YOUR TASK:
Write the line that contains "Jag accepterar (69, 1333)" and each one after it, word for word, ending with the final line of the data.

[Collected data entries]
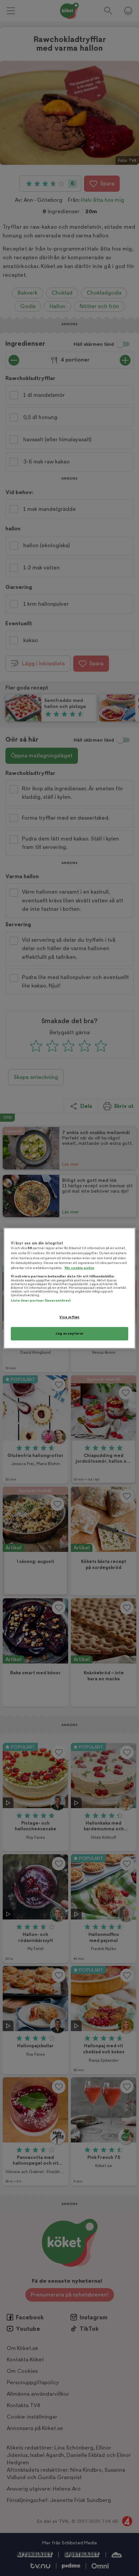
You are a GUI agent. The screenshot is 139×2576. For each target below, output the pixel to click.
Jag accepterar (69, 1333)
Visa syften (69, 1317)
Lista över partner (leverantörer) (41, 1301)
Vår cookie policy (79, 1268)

EXPECTED ANSWER:
Jag accepterar (69, 1333)
Visa syften (69, 1317)
Lista över partner (leverantörer) (41, 1301)
Vår cookie policy (79, 1268)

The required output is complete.